## Source document
= = =

The Not So Healthy Health Guides

Build a Booty, Bikini Body Guide and KIC Girls Guide (just to name a few of these ever increasing health guides).

In the past few years, the internet has been bombarded with these health and fitness guides that have been designed by ‘health gurus’ who possess the so called ‘perfect bod’.

Currently, Australia is in the middle of an obesity epidemic. Statistics state, two-in-three adults and one-in-four children are overweight or obese. Surely these fitness guides must be a positive for society by helping some people turn their lives around or at least assist them in losing a few kilos, right?

Maybe not, and here is why.

 

Qualifications (Or Lack Thereof)

It seems crazy to take medical advice from someone without a degree in medicine, doesn’t it? Yet so many people are taking instructions from these guides even though the creators lack relevant and necessary qualifications.

Renowned for her large and perky backside and lavish lifestyle, Tammy Hembrow (pictured below) is a great example of this.

On her website, she promotes herself as being a ‘proud mother, entrepreneur, brand ambassador and fitness mentor.’ Due to popular demand she designed the Build a Booty program. Tammy has no certificates or degrees in fitness or nutrition, thus self-proclaiming as a fitness mentor. With over 8.1million Instagram users following her account (and her workouts and supplement routine), this is concerning.

Another similar case is Kayla Itsines – a personal trainer who claims she has ‘educated and supported millions of women.’ Known for her Bikini Body 28-Day Healthy Eating & Lifestyle Guide, Itsines provides users with both exercise and eating plans. Although she is a personal trainer, she does not possess training in either nutrition or dietetics. Rather Itsines bases her recommended diet on the Australian Guide to Healthy Eating – a simple pictured pie chart which anyone can interpret and adopt (as seen below).

With Build a Booty costing $49.99 and the Bikini Body Guide $119.97, it makes little sense that people are happy to fork out money in hope these guides will better their health, while 3.5 million Australian’s fail to even visit a doctor for a yearly check-up.

 

Calorie Deficits

All of these workout guides come with the option of a food guide add on. These guides recommend eating only ‘clean’ foods – white meat and eggs, lots of vegetables and non-starchy carbohydrates.

As healthy as these recipes appear, the unhealthy reality is that these guides are based upon approximately 1,600 calories per day. Nutrition Australia recommends the average adult woman consumes 2,000 calories per day – and this is just for average daily life, not women who participate in weight training.

In a Youtube video, Tammy mentions that she consumes 1,600 calories per day when she is aiming to ‘cut’ or lose weight. However, for someone who is average height, 23 years of age and is extremely active, she should be consuming around 2,500 calories daily.

= = =

## Activities
A – Answer these questions from the article on health guides:
(i) What is the price of the Bikini Body Guide?
(ii) How many calories per day does Nutrition Australia recommend for the average adult woman?
(iii) How many Instagram users follow Tammy Hembrow's account?
B – Pick up the article on health guides right after its final sentence and keep writing in the same style.

= = =

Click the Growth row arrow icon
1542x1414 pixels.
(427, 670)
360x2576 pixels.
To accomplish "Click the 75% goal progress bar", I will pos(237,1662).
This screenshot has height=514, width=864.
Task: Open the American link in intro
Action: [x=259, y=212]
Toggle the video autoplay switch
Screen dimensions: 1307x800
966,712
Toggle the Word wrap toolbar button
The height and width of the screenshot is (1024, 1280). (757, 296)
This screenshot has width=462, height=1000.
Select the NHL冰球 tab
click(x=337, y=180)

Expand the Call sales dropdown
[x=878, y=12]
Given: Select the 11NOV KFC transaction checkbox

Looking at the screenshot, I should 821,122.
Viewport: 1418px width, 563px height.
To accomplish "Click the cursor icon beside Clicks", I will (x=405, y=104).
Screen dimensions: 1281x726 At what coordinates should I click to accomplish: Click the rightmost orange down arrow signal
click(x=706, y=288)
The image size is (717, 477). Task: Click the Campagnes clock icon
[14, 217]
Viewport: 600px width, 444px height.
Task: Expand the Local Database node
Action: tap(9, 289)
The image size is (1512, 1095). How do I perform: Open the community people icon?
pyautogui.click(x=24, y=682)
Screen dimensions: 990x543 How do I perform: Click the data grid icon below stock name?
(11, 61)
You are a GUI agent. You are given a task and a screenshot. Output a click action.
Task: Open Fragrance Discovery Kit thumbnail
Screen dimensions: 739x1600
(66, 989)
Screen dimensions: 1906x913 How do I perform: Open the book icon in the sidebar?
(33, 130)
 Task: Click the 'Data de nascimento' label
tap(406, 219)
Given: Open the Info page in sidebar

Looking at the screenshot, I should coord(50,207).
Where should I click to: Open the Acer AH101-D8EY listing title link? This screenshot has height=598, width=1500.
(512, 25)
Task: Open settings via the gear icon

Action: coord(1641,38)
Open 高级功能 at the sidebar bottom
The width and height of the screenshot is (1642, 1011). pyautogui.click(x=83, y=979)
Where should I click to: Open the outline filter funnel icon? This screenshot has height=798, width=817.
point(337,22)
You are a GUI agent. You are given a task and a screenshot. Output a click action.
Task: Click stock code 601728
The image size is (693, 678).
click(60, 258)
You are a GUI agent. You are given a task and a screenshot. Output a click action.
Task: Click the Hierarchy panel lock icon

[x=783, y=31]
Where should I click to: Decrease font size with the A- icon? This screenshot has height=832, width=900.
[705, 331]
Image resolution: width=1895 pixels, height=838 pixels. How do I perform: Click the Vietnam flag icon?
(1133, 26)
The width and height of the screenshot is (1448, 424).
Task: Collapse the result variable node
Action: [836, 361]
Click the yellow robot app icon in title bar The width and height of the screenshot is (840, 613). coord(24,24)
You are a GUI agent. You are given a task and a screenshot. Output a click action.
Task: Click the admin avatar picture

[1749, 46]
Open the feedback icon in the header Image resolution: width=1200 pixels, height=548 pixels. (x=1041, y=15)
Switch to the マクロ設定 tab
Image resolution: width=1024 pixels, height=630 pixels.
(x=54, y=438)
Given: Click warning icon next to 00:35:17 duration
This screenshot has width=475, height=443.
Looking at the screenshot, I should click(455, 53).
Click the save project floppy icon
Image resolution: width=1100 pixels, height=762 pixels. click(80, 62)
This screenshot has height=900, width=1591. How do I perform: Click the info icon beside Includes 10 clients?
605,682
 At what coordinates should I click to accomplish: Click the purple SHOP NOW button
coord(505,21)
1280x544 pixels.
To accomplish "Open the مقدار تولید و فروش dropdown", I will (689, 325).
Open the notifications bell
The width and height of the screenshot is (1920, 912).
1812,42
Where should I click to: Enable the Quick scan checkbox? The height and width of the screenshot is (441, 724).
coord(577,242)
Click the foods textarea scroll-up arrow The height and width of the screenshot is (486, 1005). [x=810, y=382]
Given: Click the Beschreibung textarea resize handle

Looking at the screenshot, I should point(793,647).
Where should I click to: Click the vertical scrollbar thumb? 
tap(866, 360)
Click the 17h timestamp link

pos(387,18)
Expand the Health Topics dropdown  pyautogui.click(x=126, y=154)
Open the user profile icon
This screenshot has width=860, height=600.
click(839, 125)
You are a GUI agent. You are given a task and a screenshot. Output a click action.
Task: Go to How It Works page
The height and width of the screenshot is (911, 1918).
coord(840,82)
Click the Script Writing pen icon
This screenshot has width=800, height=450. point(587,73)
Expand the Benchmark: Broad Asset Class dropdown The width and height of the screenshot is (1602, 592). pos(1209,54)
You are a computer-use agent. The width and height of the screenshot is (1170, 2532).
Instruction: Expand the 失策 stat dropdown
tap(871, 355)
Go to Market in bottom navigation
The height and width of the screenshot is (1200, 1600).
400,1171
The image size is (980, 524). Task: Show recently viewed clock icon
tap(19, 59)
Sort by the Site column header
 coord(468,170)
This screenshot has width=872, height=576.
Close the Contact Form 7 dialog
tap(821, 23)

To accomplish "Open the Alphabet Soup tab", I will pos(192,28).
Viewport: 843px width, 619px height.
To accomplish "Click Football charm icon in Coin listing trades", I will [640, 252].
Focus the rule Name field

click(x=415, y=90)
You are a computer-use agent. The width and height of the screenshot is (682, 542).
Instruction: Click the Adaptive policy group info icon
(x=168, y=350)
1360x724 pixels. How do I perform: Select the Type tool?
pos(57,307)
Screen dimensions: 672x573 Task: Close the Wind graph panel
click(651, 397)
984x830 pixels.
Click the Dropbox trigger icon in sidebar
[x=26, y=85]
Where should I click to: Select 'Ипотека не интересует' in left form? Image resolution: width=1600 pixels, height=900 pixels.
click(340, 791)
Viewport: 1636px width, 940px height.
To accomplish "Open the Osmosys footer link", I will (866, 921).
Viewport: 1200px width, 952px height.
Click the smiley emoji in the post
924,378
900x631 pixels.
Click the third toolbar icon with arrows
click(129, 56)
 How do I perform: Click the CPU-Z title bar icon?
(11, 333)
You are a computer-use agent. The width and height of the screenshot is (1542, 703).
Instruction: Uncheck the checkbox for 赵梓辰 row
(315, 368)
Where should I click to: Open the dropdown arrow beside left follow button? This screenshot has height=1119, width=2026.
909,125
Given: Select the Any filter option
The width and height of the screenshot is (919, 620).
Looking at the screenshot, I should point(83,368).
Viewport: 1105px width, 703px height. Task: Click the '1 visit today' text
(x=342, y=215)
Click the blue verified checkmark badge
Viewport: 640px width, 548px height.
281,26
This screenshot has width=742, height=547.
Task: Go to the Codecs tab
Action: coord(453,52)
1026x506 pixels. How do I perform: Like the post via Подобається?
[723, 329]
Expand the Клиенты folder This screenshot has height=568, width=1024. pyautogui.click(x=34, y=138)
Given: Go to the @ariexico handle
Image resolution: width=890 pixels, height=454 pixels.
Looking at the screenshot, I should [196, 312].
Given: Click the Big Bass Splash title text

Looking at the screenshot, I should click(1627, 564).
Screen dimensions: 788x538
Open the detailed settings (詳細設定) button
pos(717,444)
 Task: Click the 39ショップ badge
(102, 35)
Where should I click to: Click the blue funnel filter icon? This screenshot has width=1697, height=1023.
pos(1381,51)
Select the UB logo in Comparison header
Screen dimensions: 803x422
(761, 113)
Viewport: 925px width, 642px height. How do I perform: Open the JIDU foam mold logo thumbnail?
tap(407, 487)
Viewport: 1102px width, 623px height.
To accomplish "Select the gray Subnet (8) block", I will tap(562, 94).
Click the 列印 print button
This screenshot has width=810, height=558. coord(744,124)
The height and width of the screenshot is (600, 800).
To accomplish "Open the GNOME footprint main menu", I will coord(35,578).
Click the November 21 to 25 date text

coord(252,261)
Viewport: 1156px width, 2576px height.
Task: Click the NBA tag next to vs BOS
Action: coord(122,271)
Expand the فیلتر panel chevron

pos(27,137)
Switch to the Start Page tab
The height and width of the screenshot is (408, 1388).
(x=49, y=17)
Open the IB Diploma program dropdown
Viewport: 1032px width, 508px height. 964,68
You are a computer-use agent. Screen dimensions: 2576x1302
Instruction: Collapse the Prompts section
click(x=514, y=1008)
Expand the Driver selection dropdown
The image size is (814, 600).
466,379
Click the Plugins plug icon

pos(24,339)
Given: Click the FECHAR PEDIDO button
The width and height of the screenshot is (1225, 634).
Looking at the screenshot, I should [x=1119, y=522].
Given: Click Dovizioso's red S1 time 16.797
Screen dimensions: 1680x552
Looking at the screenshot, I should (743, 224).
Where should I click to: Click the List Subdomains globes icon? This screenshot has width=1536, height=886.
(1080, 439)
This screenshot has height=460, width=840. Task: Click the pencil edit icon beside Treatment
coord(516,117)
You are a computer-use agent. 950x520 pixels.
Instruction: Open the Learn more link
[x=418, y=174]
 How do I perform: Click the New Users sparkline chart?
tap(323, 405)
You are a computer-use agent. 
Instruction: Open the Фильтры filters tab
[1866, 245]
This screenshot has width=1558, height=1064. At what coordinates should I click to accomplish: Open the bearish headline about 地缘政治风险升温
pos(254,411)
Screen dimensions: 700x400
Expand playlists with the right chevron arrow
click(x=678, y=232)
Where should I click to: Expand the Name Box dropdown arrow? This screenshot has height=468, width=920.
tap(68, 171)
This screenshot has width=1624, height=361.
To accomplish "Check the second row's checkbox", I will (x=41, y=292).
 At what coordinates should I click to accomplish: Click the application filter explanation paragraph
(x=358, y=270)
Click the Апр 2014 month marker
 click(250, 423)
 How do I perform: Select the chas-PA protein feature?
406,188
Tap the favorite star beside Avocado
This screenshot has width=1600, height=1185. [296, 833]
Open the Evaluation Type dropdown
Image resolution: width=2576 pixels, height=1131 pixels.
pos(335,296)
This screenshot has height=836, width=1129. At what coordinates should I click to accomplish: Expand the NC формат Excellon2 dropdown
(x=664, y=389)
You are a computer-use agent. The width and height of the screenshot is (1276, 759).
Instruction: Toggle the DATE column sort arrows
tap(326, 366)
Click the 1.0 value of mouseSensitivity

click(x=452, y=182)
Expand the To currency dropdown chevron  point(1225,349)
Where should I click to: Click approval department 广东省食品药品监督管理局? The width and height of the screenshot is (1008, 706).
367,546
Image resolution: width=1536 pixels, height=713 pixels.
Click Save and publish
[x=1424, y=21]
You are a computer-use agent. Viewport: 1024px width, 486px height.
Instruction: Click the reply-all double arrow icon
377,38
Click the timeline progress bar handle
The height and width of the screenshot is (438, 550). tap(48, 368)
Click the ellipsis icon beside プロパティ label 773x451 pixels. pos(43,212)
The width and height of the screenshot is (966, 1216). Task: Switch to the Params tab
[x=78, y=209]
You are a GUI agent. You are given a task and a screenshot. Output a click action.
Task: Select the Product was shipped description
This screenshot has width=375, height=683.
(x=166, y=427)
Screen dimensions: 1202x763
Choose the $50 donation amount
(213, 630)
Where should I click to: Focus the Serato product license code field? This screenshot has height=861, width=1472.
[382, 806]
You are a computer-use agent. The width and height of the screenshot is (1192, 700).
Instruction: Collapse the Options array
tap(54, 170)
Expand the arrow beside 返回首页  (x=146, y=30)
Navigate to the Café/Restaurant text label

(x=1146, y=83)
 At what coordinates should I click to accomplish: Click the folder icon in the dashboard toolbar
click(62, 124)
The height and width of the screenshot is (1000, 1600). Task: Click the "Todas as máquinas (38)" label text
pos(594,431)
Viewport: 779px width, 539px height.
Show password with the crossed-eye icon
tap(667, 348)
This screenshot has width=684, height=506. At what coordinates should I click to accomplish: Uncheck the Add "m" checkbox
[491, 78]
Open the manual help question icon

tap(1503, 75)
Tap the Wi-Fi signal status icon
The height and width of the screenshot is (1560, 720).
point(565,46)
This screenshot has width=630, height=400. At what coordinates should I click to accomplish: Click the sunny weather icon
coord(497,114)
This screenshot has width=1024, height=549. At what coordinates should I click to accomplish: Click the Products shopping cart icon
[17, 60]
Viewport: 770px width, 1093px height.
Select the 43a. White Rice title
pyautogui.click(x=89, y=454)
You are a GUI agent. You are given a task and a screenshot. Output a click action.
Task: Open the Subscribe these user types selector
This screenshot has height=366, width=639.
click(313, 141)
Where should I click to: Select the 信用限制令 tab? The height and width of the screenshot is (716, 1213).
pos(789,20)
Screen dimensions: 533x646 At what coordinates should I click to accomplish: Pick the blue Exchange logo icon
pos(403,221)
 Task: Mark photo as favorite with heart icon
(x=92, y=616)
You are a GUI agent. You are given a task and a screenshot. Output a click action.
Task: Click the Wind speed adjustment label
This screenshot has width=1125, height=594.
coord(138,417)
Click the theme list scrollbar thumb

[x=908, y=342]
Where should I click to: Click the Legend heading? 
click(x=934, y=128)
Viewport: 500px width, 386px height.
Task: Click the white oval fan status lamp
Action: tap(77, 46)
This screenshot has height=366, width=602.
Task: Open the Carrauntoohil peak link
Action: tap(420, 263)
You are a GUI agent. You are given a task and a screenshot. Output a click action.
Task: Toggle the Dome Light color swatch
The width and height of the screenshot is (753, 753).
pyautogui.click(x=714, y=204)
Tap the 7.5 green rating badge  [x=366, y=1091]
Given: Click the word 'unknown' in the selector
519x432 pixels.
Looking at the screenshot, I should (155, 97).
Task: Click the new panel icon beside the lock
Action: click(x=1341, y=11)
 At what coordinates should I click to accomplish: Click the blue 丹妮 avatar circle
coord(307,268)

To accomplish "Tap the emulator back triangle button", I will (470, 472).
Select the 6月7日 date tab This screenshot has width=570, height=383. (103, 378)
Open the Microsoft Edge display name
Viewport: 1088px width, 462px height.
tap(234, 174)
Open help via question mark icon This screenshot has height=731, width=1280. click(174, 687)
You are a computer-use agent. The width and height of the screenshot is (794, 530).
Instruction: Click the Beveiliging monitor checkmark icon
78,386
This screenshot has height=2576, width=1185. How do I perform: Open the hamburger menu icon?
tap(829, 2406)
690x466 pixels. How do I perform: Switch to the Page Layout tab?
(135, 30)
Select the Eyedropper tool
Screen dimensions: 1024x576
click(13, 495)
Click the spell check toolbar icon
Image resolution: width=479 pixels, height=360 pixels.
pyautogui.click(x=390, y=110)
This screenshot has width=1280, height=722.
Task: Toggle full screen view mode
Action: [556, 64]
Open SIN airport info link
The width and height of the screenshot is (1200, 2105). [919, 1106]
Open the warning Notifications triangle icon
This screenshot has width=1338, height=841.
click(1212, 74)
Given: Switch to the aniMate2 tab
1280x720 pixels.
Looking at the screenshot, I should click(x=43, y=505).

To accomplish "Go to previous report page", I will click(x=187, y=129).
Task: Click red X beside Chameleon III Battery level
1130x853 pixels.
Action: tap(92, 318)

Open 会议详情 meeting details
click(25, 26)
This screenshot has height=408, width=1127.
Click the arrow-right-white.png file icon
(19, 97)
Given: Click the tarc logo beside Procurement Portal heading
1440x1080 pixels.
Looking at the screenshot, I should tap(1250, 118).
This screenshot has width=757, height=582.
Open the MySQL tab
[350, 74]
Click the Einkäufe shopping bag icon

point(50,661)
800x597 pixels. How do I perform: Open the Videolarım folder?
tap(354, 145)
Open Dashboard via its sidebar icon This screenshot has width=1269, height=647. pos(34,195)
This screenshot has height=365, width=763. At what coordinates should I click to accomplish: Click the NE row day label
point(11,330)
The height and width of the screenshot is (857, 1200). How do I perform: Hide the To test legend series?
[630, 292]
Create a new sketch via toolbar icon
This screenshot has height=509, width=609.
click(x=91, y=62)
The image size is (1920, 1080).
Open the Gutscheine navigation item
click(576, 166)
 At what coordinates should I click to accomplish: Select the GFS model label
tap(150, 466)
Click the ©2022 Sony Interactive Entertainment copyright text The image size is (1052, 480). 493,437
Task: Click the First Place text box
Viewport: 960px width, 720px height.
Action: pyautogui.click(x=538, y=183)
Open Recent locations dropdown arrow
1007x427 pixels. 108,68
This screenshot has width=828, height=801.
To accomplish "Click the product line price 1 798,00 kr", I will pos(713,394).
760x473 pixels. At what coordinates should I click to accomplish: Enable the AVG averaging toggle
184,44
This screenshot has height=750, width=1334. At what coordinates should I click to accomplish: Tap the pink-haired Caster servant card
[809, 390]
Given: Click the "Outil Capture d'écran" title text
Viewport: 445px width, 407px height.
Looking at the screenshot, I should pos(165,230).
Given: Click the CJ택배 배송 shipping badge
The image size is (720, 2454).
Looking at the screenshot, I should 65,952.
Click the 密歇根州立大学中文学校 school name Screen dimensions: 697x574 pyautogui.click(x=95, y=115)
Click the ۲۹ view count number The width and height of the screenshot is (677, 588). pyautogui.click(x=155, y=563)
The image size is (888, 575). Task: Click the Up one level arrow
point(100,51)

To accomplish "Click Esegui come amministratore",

= = =

## Responses to the exercise
A –
(i) $119.97
(ii) 2,000 calories
(iii) Over 8.1 million

B –
One of the Itsines food guides comprises of a green smoothie for breakfast, pear for morning tea, two chicken rice paper wraps for lunch, coffee for afternoon tea and a salmon salad for dinner – equating to just over 1,300 calories for the day.

These guides are promoting, recommending and encouraging women to eat a minimum of 400 calories under the recommended calorie intake. There are many potential health problems related to following a calorie deficit diet. The main problem is that it can cause deficiencies in vital vitamins, nutrients and minerals. This can result in deficiencies, fatigue, reduction in fertility, brittle bones and a weakened immune system.

These eating guides are not sustainable, nor are they healthy, especially when used in conjunction with an exercise guide that pushes your body to the limits.

One Size Fits All

Whenever people receive health advice from a medical professional, it is based on their particular body and requirements. It is personalised for them, not to society’s perceived average body.

However, these guides are more of a one size fits all stereotype. The exercises do not provide alternative options for people who may have a particular injury, thereby pushing them to complete the workout despite the damage it may be causing.

This is the same story with the nutrition guides. They do not take into consideration that different body shapes require a different macronutrient breakdown or that some users might have intolerances to specific foods.

 

It is clearly evident these guides are not safe, nor sustainable for people wanting to achieve the ‘perfect summer body’. There are some things in life that need to be left to the professionals and this is one of them. For goodness sakes, visit a dietitian and exercise scientist if you are wanting sound nutritional advice and a sensible workout guide – not the internet!